Er zijn op dit moment geen massale volksverhuizingen, maar uit het feit dat gezinnen uit angst voor hun veiligheid vertrekken uit enerzijds Freetown en anderzijds de plattelandsgebieden kan worden opgemaakt dat de mensen hun toevlucht zoeken in de bush. Dorpen lopen leeg en de grote wegen worden steeds onveiliger. Er lijkt geen vlucht naar de buurlanden te zijn.

Gedurende de gehele crisis is de Commissie aanwezig geweest, en uiterst actief, via humanitaire financieringen ter waarde van 3,7 miljoen ecu in 1997, vooral in de sector gezondheidszorg, via het internationale comité van het Rode Kruis en andere NGO's. Het huidige probleem schuilt niet in de kwantiteit, maar in de kwaliteit van de aan de bevolking geboden hulp. Het is van belang een tamelijk laag hulpniveau te handhaven om misbruik te voorkomen en aldus een oorlogsinspanning te steunen. Daarentegen zijn gerichte programma's zeer effectief en positief voor de meest kwetsbare bevolkingsgroepen. Wat het voedsel betreft, zijn de nodige hulpbronnen aanwezig in Guinea, maar deze zijn geblokkeerd aan de grens. Het begin 1997 door de Commissie in het leven geroepen voedselhulp-comité zorgt voor een uitstekende coördinatie tussen de humanitaire hulporganisaties.

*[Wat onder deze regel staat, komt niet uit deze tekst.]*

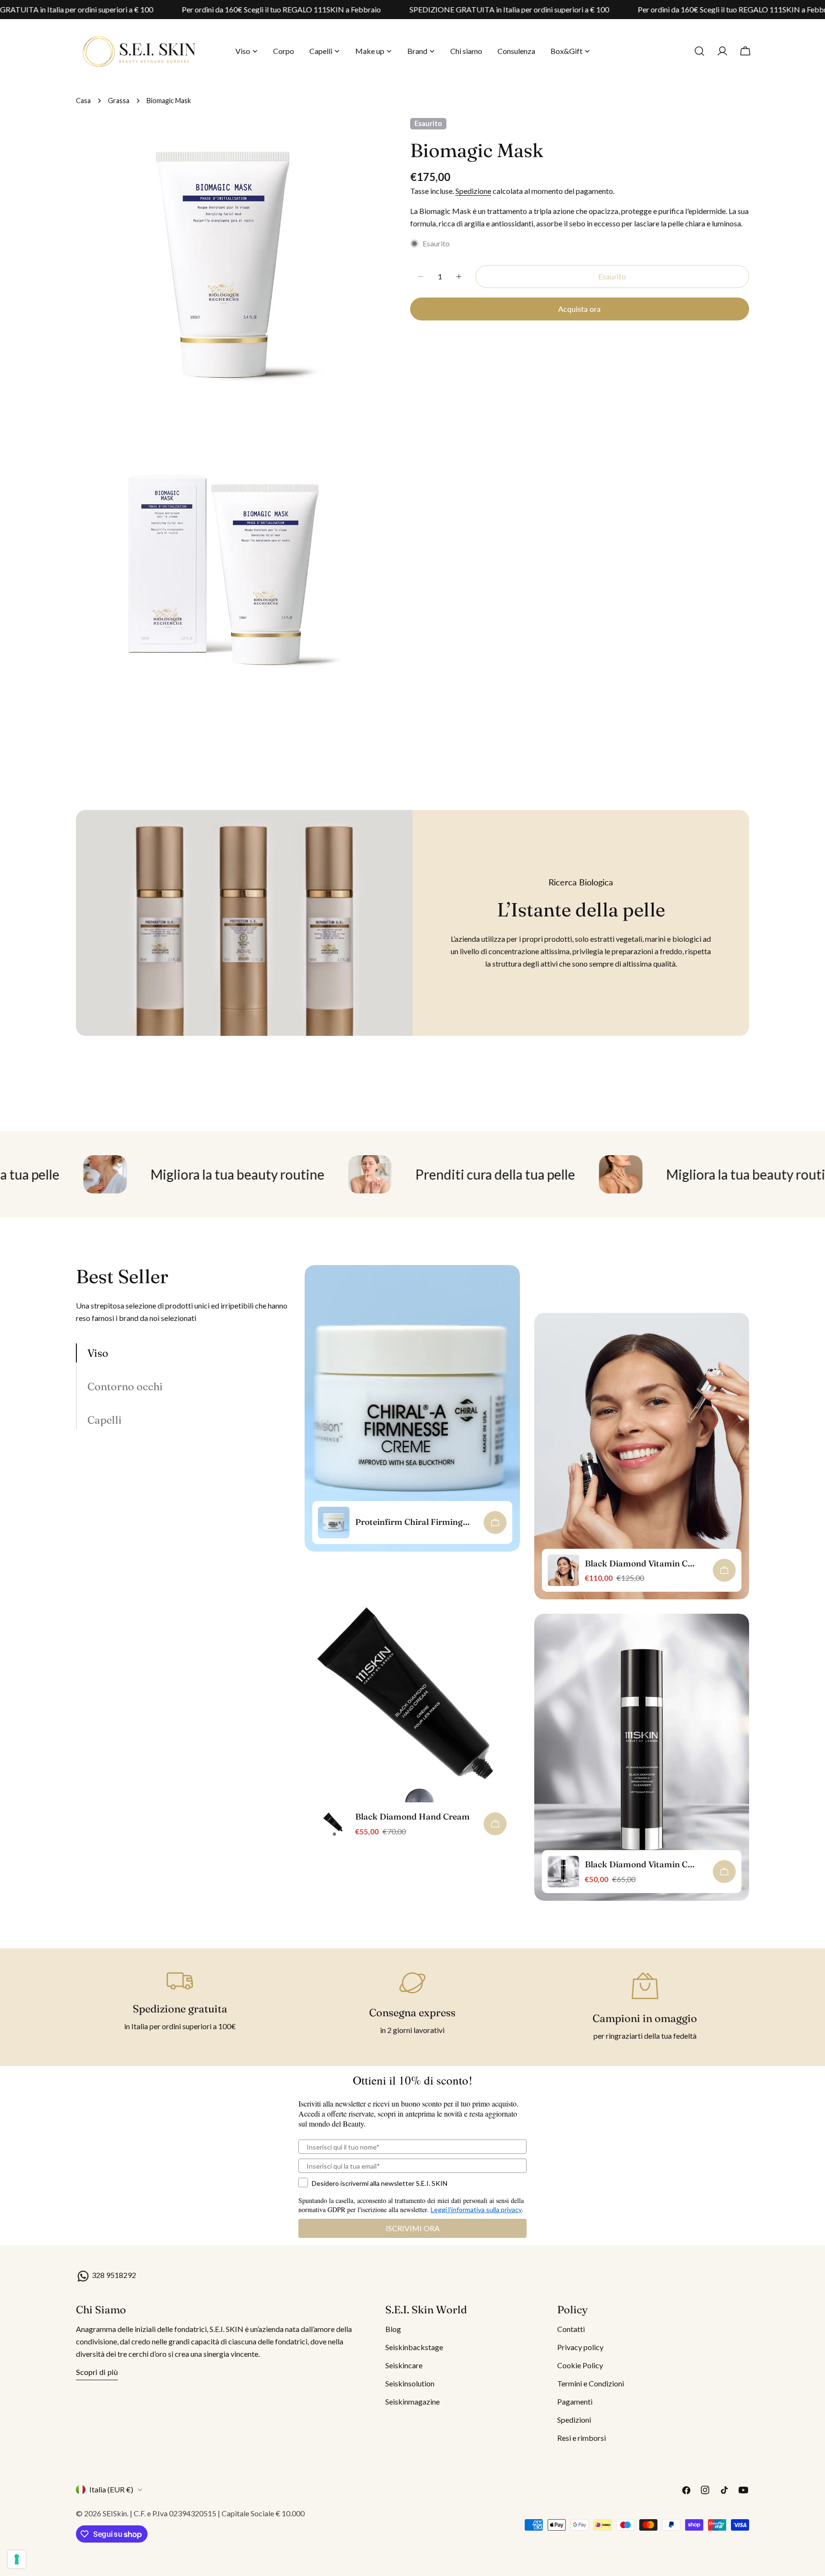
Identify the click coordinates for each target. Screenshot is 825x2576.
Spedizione (473, 190)
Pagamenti (574, 2401)
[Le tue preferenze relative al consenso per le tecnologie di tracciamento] (17, 2559)
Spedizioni (574, 2419)
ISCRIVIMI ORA (413, 2228)
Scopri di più (97, 2371)
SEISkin (115, 2513)
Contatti (571, 2328)
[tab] (183, 1353)
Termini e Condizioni (590, 2383)
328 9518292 (113, 2274)
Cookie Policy (580, 2365)
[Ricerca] (699, 51)
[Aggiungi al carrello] (495, 1522)
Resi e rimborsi (581, 2437)
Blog (393, 2328)
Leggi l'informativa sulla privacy (476, 2209)
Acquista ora (579, 308)
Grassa (118, 100)
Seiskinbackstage (414, 2347)
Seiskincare (404, 2365)
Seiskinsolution (409, 2383)
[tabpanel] (527, 1590)
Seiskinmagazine (412, 2401)
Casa (83, 100)
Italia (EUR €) (111, 2489)
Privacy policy (580, 2347)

De regionale organisatie Ecowas (Economic Community of West African States) heeft een comité van vijf (Nigeria, Ghana, Guinea, Liberia, Ivoorkust) benoemd tot officieel bemiddelaar in de crisis in Sierra Leone. Als zodanig heeft dit comité de vredesovereenkomst van Conakry van 23 oktober 1997 mede ondertekend. De Gemeenschap steunt de inspanningen van het Ecowas-Comité bij het zoeken naar een oplossing voor de crisis. De Commissie heeft de wettige regering van president Kabbah zowel politieke als praktische steun aangeboden bij de uitvoering van de vredesovereenkomst. Een bijstandsprogramma voor de vluchtelingen uit Sierra Leone in Guinea wordt momenteel overwogen. Daarnaast wordt onderzocht hoe de demobilisatieprogramma's kunnen worden gesteund.